The Domino Effect

The Domino Effect

Chirina is one of the largest companies in Georgia that operates a full meat production cycle and controls the whole production process, from each specific egg to your plate.

Revaz Vashakidze celebrated the New Year by receiving two awards. He was named the 2018 Entrepreneur of the Year by Forbes Georgia, while Chirina was awarded Blue Ribbon status by the European Bank for Reconstruction and Development (EBRD), which means that the company stands out for its best practices and high potential.

As we shall see, both of these decisions are completely justified.

Chirina is the largest poultry farming complex in the South Caucasus, and one of the most successful food production companies in Georgia. Founded in 2010, it has already invested approximately ₾160 million and managed to position itself as one of the leading players on the meat production market. The company, whose major brand is Biu-Biu, employs more than 400 people.
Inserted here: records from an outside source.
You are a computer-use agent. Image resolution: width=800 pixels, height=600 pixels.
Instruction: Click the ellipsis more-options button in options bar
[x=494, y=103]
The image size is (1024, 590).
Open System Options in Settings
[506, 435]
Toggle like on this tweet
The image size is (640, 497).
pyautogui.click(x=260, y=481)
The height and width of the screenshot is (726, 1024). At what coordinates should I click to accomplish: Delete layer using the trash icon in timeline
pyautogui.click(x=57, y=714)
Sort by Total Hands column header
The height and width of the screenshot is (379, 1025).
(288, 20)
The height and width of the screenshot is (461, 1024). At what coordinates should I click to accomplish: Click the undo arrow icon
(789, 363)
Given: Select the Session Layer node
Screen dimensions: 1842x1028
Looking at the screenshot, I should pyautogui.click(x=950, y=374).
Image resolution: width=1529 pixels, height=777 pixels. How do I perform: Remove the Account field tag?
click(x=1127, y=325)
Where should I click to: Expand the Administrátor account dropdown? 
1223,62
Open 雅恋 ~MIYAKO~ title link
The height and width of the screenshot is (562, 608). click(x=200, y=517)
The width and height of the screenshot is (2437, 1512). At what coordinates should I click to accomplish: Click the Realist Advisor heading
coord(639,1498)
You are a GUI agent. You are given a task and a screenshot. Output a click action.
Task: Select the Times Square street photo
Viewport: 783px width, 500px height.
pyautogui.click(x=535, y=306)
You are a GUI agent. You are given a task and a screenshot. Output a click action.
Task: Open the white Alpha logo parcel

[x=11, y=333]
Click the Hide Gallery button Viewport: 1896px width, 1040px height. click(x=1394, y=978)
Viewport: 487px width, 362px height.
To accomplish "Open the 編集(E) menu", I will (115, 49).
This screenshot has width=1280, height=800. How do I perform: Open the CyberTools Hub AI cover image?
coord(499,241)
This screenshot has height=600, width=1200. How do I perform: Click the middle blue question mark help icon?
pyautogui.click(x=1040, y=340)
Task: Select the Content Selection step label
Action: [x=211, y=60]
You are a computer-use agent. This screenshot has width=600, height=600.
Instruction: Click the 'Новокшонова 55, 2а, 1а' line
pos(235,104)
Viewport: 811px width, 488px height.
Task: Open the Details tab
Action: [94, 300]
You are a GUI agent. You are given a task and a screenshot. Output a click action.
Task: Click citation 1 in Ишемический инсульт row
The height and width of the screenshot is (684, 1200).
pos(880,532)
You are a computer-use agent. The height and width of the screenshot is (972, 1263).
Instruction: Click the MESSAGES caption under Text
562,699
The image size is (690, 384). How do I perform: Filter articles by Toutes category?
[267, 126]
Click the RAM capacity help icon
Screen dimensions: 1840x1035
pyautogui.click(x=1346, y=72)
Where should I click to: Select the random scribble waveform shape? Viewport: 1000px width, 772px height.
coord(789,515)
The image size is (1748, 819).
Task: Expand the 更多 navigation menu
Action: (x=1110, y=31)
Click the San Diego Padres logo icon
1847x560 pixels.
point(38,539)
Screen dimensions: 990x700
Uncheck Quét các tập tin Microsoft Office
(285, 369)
The company was the first in Georgia to open stalls selling fresh chicken under the Biu-Biu brand name. It was also the first local firm to implement modern practices in poultry production, and it continues to upgrade them on a regular basis. What is particularly impressive, is that one can recreate the whole production line at Chirina – from each specific egg to your plate.

“We were aiming to create and implement advanced, modern agricultural products. Once it is implemented, the effect is immediately on hand,” says Rezo Vashakidze.

Chirina continues to expand its production even further. The gradual increase in investment is also part of the long-term vision which the company was founded upon.

“It is fine and well to say that you are going to build a farm and start poultry production, but there are so many details to this process – be it incubation, poultry rearing, establishing a raw material base, or branding. We addressed all of these issues in advance, which ultimately allowed our company to establish itself on the market,” states the Deputy Director of Chirina, Keti Vashakidze.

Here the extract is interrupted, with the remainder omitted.